Anyone using Certify the Web to enable SSL for WSUS? I see a few PowerShell scripts and whatnot out there on the web to apply certificates to WSUS in general. Figured I’d ask before I go recreate the wheel.
I’ve not used WSUS in several years myself but if it’s just an IIS website (or several) then it’s a normal IIS deployment, which the app already takes care of.
With any IIS site the simplest thing is to have your hostnames that you want to include alreday defined as “hostname” in your existing IIS bindings. To then create a cert you open the app , click New Certificate, then select the IIS site and the hostnames to include will be automatically selected.
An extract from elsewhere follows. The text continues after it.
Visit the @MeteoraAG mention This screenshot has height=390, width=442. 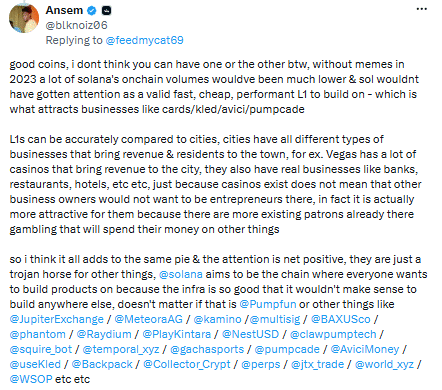[x=148, y=319]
The hostnames need to be fully qualified domains, e.g. wsussrv01.yourdomain.com not just wsussrv01 (you can do that that but you need your own internal CA for intranet hostname issuance).
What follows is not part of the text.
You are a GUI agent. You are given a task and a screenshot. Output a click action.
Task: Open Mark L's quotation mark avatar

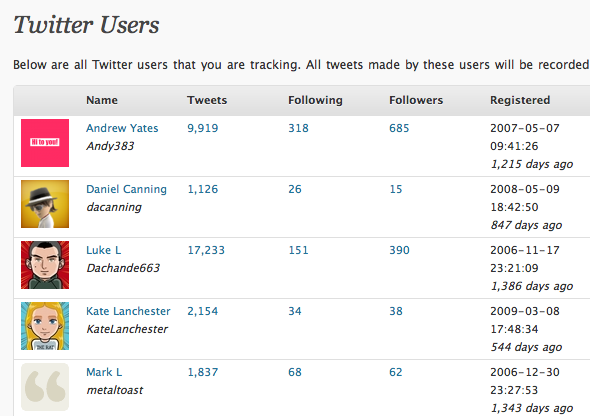(45, 387)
Typically a WSUS server will not be on the public internet, so the default HTTP domain validation (where the CA checks your site via HTTP) likely won’t work, so the alternative is DNS validation: DNS Validation (dns-01) | Certify The Web Docs
I’m not familiar with other parts of WSUS but in general any service that uses TLS (but isn’t using IIS) can also be assigned a certificate using a combination of Deployment Tasks (under Tasks), things like copying or converting the certificate, applying it via a powershell command, restarting services etc. Deployment Tasks | Certify The Web Docs
If you need an opinion on a particular script or approach please feel free to ask.